## TASK GOAL:
Extract every line of the material below that contains the word "with", copying each line in full. Case matters when matching.
----------------
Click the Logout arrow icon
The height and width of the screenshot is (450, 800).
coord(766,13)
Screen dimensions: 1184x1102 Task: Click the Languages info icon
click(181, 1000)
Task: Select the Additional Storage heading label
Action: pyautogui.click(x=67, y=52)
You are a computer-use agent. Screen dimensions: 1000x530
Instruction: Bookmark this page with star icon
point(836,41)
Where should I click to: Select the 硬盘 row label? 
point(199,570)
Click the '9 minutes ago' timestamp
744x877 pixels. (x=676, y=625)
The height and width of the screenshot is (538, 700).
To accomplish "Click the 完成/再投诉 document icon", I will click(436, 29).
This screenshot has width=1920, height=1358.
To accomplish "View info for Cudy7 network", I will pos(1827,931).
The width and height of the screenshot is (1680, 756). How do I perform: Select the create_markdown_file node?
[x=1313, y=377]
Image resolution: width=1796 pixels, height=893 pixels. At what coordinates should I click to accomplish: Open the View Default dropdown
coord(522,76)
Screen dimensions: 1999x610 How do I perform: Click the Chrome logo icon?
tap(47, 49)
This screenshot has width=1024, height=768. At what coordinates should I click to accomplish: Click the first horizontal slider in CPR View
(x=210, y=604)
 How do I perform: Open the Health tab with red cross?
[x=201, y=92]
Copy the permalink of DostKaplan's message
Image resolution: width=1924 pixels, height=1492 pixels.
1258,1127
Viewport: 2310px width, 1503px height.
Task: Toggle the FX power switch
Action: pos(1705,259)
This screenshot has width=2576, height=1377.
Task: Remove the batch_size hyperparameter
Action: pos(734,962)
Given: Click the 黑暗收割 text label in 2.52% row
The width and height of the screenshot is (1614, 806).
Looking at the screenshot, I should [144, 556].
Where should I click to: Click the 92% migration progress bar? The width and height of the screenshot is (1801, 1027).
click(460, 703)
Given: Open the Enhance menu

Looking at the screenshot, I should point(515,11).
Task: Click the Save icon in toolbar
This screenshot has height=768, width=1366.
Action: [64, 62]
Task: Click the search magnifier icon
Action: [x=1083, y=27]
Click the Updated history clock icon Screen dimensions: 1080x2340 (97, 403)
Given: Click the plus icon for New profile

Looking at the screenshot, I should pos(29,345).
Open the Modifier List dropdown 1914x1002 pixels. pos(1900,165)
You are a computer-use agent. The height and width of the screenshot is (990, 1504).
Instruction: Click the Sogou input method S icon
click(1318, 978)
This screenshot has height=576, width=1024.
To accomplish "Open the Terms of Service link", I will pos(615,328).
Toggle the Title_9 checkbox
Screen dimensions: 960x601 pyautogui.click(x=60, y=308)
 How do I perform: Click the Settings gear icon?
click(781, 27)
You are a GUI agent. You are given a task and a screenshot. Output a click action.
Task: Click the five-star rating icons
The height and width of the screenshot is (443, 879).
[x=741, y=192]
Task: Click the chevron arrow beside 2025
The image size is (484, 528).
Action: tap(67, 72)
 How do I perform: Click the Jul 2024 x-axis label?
----------------
## WRITTEN ANSWER:
Instruction: Bookmark this page with star icon
 How do I perform: Open the Health tab with red cross?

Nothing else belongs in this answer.